Um caso estarrecedor de importunação sexual contra uma estudante, ocorrido dentro de um ônibus escolar na linha rural de Pedro Gomes(MS), acendeu o alerta máximo sobre a fragilidade da segurança dos alunos na rede municipal de ensino. O episódio, registrado por meio de denúncia à delegacia local, revela não apenas a conduta criminosa de um motorista, mas uma falha sistêmica de uma gestão que parece ignorar o bom senso em nome da economia ou da conveniência administrativa.
Segundo informações contidas no boletim de ocorrência, a vítima precisou ligar desesperada para que a buscassem na escola, onde foi encontrada chorando. O relato é detalhado e angustiante: o motorista teria passado a mão nos seios e entre as pernas da adolescente durante o trajeto. Mesmo após a vítima tentar se esquivar e mudar de banco, chegando a pedir que outra estudante se sentasse ao seu lado para se proteger, o agressor não hesitou em repetir o ato, inclusive silenciando o irmão da vítima, uma criança de apenas 7 anos, que tentou alertar o motorista substituto.
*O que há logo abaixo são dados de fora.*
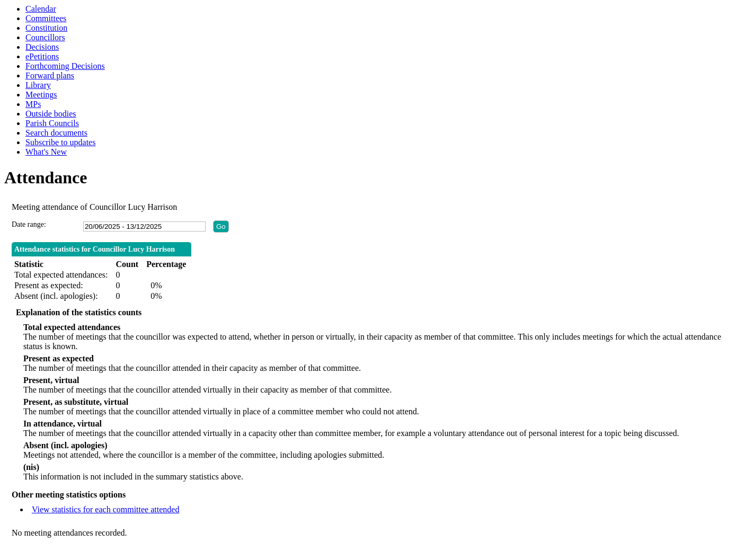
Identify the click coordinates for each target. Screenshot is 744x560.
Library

A investigação aponta que o crime não foi um fato isolado, tendo ocorrido também no dia anterior (06/04). O autor foi conduzido à delegacia com apoio da Polícia Militar, mas o trauma deixado na família e na comunidade escolar levanta questões urgentes sobre quem está cuidando das nossas crianças.
Apesar da gravidade do caso, o motorista foi localizado e preso, encontrando-se atualmente à disposição da Justiça. A rápida atuação das autoridades garantiu a detenção do suspeito, mas isso não diminui a dimensão do ocorrido nem ameniza a falha grave no sistema de transporte escolar de Pedro Gomes(MS), que deveria proteger, e não expor, crianças e adolescentes a esse tipo de violência.
Um ponto crítico que salta aos olhos neste caso é a ausência total de monitoria e de equipamentos de segurança, como câmeras, nos veículos escolares. Embora a legislação nem sempre obrigue a presença de um monitor em todas as circunstâncias, a segurança e a integridade física de menores deveriam ser uma preocupação corriqueira e prioritária do Poder Público.
“A falta de um profissional capacitado para monitorar o comportamento dentro do ônibus e a inexistência de câmeras criam um ‘ponto cego’ onde criminosos se sentem à vontade para agir”, afirma um especialista em segurança pública ouvido pela reportagem.
A presença de uma monitora treinada não seria apenas um luxo burocrático, mas uma barreira direta contra o abuso. O bom senso dita que o transporte de crianças e adolescentes exige vigilância constante, algo que a atual administração parece negligenciar.
O episódio lança uma sombra ainda mais densa sobre a atuação da Secretária de Educação, que já vem acumulando processos judiciais por sua conduta à frente da pasta. A gestão é duramente criticada pela falta de critérios na contratação e treinamento de profissionais que lidam diretamente com o público vulnerável.
O que causa ainda mais indignação na opinião pública é o aval irrestrito do Prefeito Murilo Jorge, que mantém a secretária no cargo e valida suas decisões, mesmo diante de falhas gritantes e do crescente descontentamento popular. Ao ignorar a necessidade de investir em monitoria escolar e tecnologia de vigilância, a administração municipal assume um risco calculado que, infelizmente, quem paga são os estudantes.
Até o fechamento desta edição, a prefeitura não havia se manifestado oficialmente sobre a implementação de medidas preventivas para que fatos como esse não voltem a ocorrer. O espaço segue aberto para esclarecimentos.